Dean Baker is co-director of the Center for Economic and Policy Research
Ever since the housing bubble collapsed, the Federal government has refused to take major initiatives to help underwater homeowners. As a result, we are likely to see close to one million foreclosures both this year and next, with the numbers only gradually slipping back to normal levels by the end of the decade.
The inaction cannot be attributed to a lack of opportunity. At the time the TARP bailout was being debated in the fall of 2008 many progressive members of Congress wanted to have a provision that would at least temporarily alter bankruptcy law to allow judges to rewrite the terms of a mortgage.
Under current law, home mortgages are treated differently than any other type of debt. Bankruptcy judges are prohibited from altering the terms of a mortgage in any way. If a homeowner cannot meet the terms of the mortgage, they lose the house. Congress could have allowed bankruptcy judges to rewrite mortgages that were written during the housing bubble frenzy, but it backed away from this opportunity.
Similarly, Congress could have temporarily changed the rules on foreclosure to allow foreclosed homeowners to stay in their homes for a substantial period of time (e.g. five years) as renters paying the market rent. This would have assured underwater homeowners substantial housing security.

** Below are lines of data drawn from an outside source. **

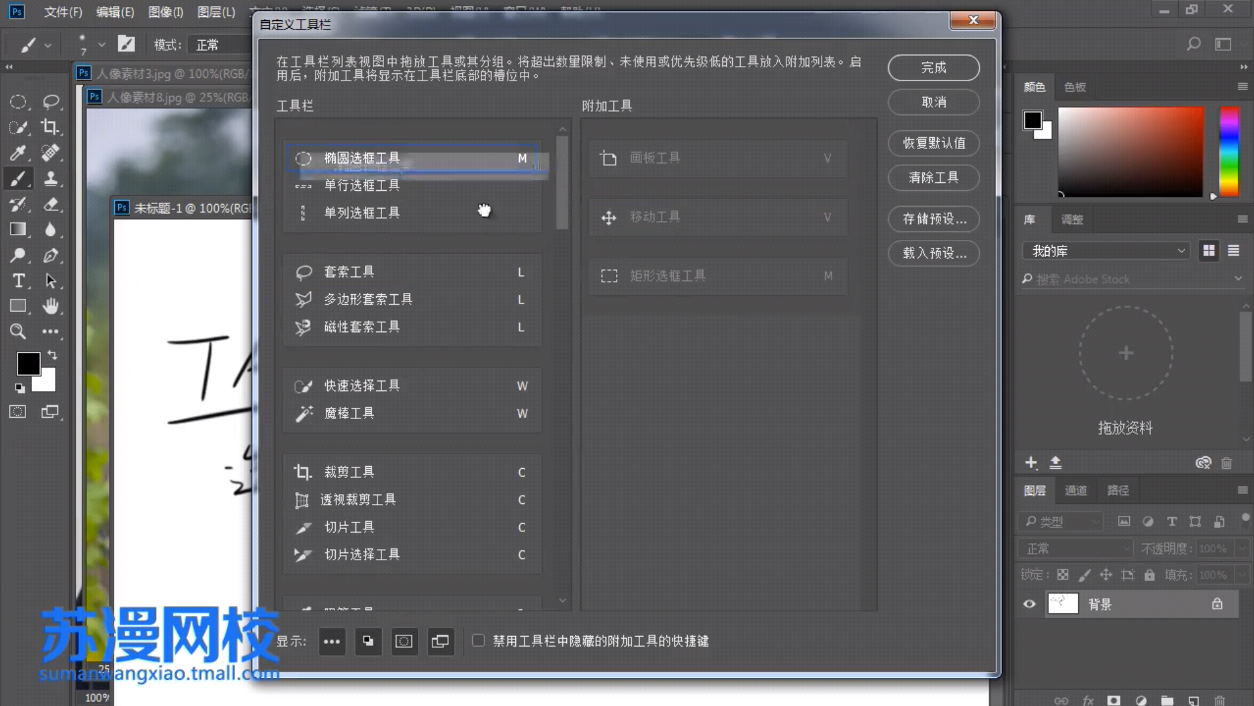Click the 恢复默认值 restore defaults button
The width and height of the screenshot is (1254, 706).
tap(933, 143)
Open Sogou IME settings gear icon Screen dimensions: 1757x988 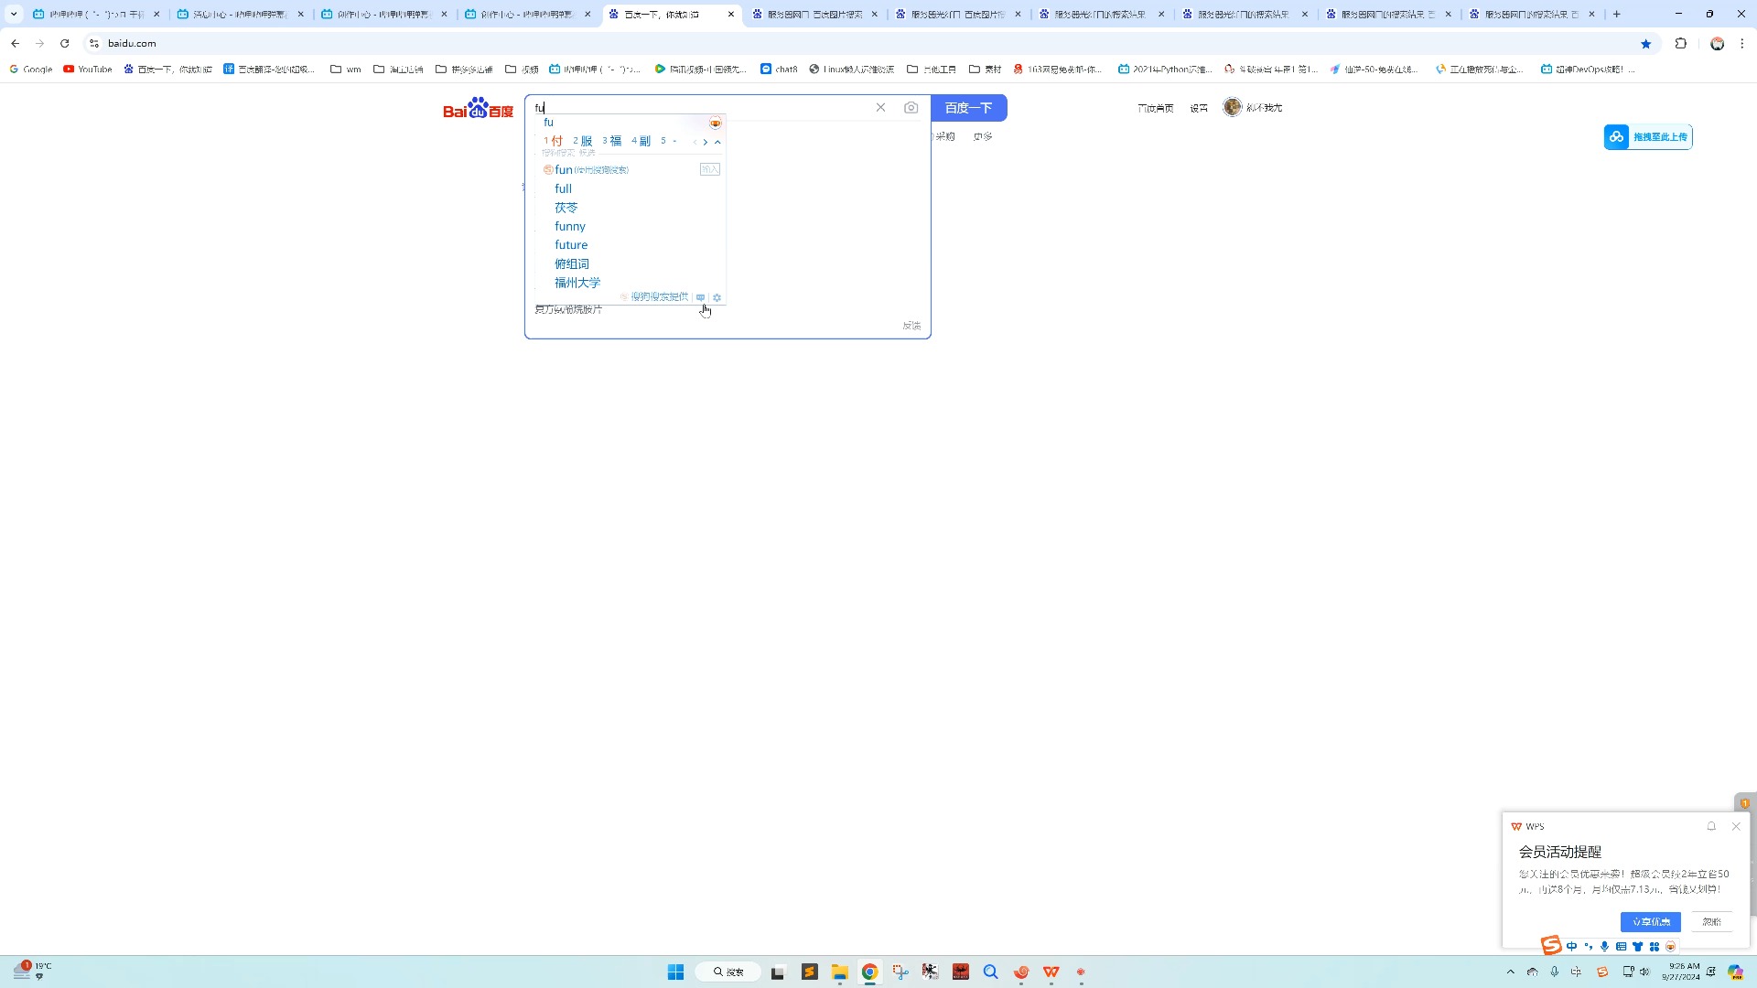[717, 297]
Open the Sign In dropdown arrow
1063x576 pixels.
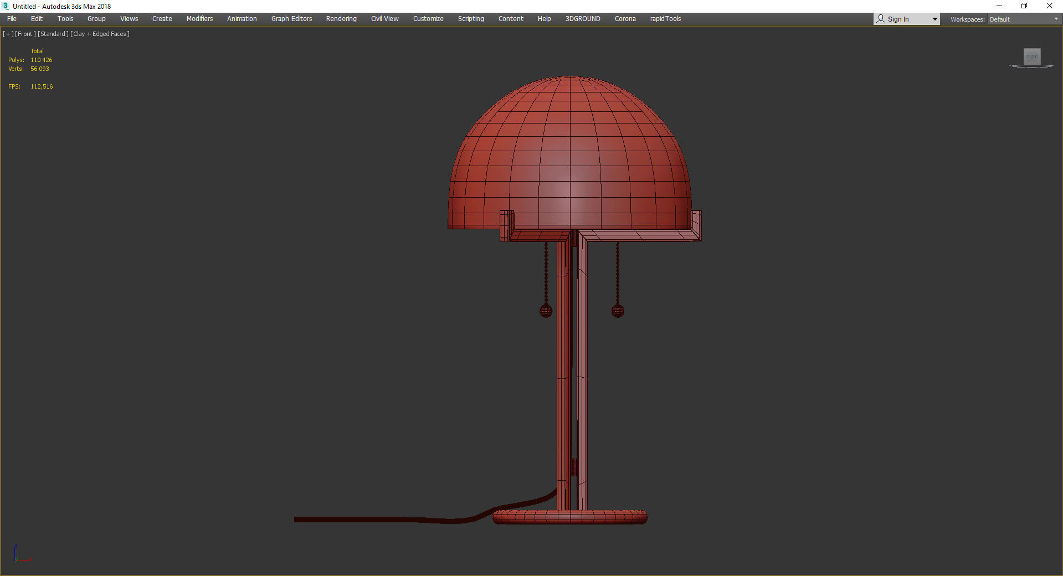pyautogui.click(x=934, y=18)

Either of these measures would have radically altered the relationship between investors and homeowners. They would have given homeowners a serious weapon that they could use to threaten lenders and hopefully persuade them to agree to modify underwater mortgages. However, since Congress did not take any action to shore up the position of homeowners, we are still sitting here with more than 11 million homeowners underwater five years after house prices began their plunge.
This failure at the national level provides the backdrop for a plan by a group of investors, Mortgage Resolution Partners (MRP), to try to get through some of the morass in the housing market. MRP has been working with public officials in San Bernardino, California, to arrange to use the government's power of eminent domain to condemn underwater mortgages.
As background, San Bernardino is ground zero in the housing bubble. Prices doubled or even tripled in the bubble years. They then plunged when the bubble burst, with prices now often less than half of their 2006 peaks. Half of the mortgages in the county are underwater.
This collapse has not only destroyed the life savings of hundreds of thousands of homeowners, it also has wrecked the economy of the region. In this context, the prospect of using the power to condemn property to bring many underwater homeowners back above water must sound very appealing.
MRP's plan is to have the county condemn underwater mortgages in private mortgage pools. The logic is that these underwater mortgages are causing serious harm to the community. When people are seriously underwater in their homes they are likely to lack both the means and the incentive to properly maintain their home. Of course, the monthly payment on a mortgage that might exceed the current value of a home by 50 percent or more (and carry a high interest rate) is a huge drain on the purchasing power of homeowners.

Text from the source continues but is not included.